▶ **What you should do**
Below are the records; give again exactly the lines from the one containing "Solo Brunching: For" through the one containing "View All (339, 2369)", leaving out pictures.

▶ **Provided records**
════════

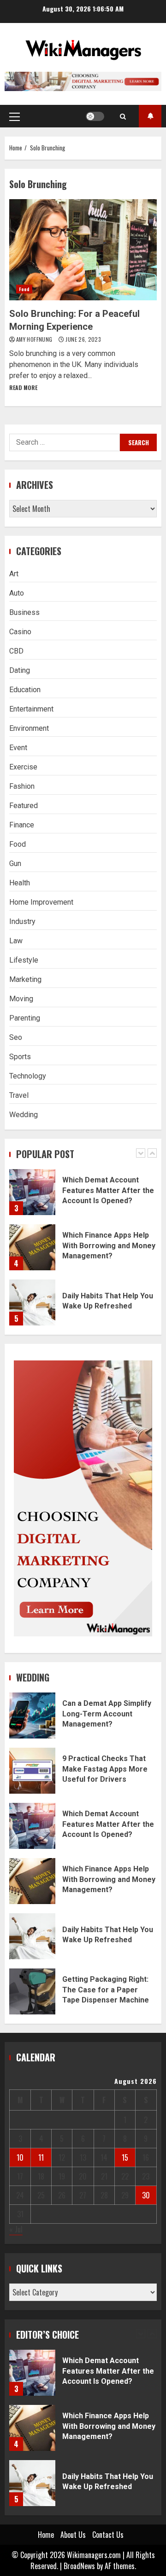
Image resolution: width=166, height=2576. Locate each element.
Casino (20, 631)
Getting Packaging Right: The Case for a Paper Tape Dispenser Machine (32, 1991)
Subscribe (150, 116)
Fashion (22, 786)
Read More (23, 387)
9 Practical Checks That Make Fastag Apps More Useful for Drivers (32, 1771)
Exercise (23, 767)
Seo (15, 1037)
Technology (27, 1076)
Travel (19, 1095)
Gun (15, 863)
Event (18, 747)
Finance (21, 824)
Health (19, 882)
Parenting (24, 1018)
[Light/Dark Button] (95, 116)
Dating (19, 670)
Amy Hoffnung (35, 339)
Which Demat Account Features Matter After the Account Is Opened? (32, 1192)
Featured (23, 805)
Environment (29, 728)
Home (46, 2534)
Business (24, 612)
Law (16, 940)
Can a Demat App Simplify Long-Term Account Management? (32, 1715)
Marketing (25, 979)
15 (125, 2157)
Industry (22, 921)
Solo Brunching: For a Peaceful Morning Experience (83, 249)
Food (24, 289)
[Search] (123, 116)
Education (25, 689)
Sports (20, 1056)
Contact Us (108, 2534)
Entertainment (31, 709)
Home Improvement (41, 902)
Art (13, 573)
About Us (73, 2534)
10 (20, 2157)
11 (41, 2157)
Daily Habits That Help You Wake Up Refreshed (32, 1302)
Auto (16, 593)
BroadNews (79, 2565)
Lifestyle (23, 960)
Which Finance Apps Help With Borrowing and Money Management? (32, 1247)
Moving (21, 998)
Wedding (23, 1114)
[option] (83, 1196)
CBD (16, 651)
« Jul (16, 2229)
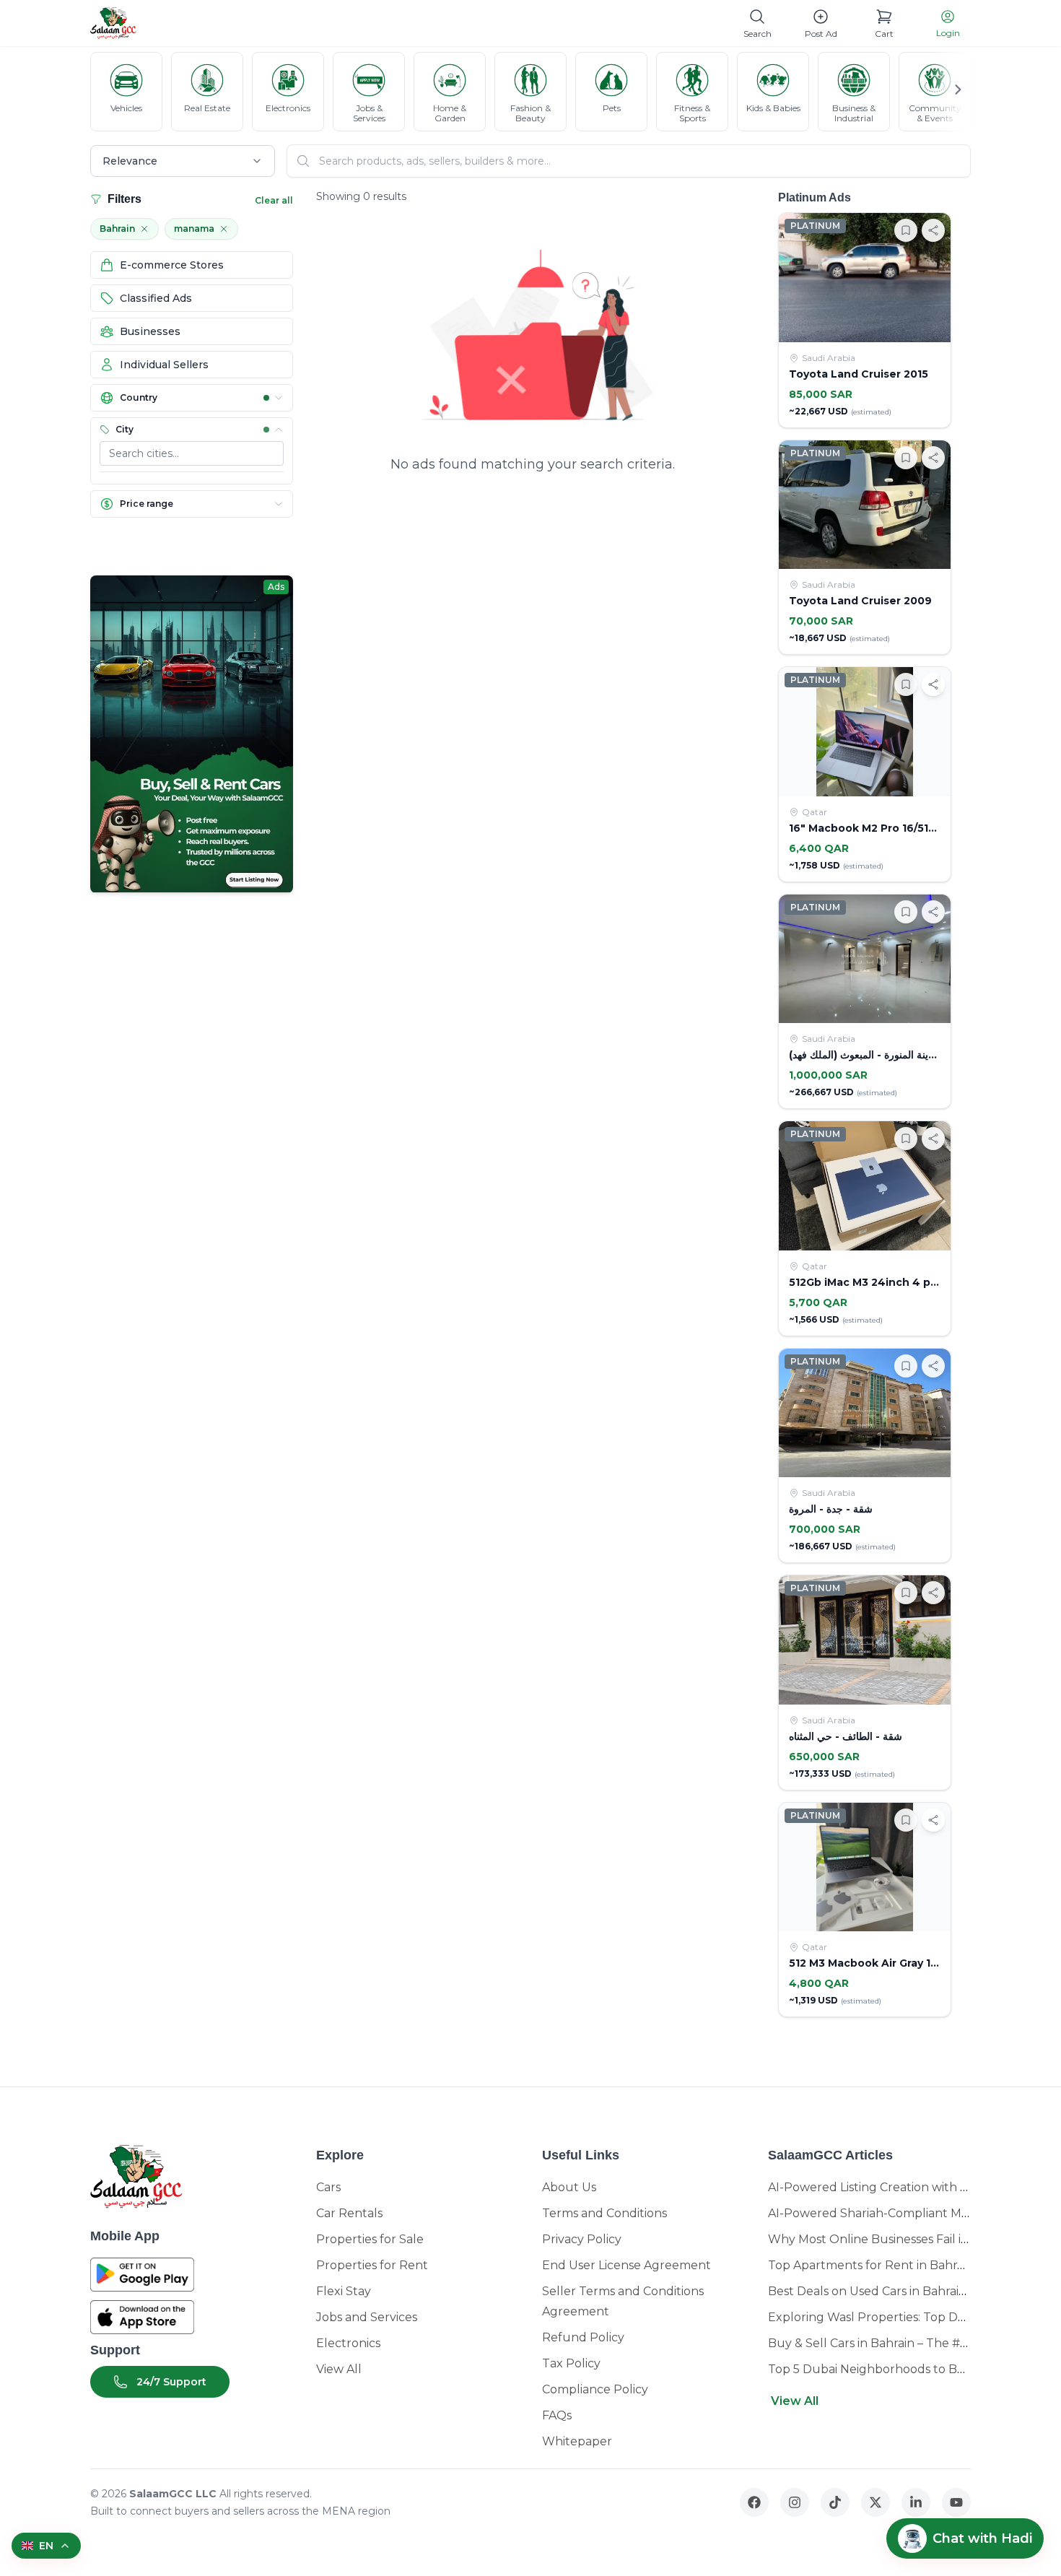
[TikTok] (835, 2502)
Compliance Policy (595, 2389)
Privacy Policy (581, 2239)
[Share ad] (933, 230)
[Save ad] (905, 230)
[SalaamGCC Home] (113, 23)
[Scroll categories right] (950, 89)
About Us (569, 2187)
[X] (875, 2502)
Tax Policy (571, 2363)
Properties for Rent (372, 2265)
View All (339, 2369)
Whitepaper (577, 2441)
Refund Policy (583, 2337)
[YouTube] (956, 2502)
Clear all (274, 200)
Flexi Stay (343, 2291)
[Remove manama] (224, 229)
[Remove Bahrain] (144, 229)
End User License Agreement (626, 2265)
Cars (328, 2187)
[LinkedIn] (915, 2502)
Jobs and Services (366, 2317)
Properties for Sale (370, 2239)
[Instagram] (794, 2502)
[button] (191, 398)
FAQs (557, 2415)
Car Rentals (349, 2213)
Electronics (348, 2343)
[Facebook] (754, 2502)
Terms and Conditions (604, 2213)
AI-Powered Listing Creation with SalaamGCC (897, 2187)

════════

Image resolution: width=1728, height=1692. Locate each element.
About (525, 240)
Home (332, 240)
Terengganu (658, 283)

════════

▶ **Exercise result**
Solo Brunching: For a Peaceful Morning Experience (83, 249)
Food (24, 289)
[Search] (123, 116)
Education (25, 689)
Sports (20, 1056)
Contact Us (108, 2534)
Entertainment (31, 709)
Home Improvement (41, 902)
Art (13, 573)
About Us (73, 2534)
10 (20, 2157)
11 (41, 2157)
Daily Habits That Help You Wake Up Refreshed (32, 1302)
Auto (16, 593)
BroadNews (79, 2565)
Lifestyle (23, 960)
Which Finance Apps Help With Borrowing and Money Management? (32, 1247)
Moving (21, 998)
Wedding (23, 1114)
[option] (83, 1196)
CBD (16, 651)
« Jul (16, 2229)
[TikTok] (835, 2502)
Compliance Policy (595, 2389)
Privacy Policy (581, 2239)
[Share ad] (933, 230)
[Save ad] (905, 230)
[SalaamGCC Home] (113, 23)
[Scroll categories right] (950, 89)
About Us (569, 2187)
[X] (875, 2502)
Tax Policy (571, 2363)
Properties for Rent (372, 2265)
View All (339, 2369)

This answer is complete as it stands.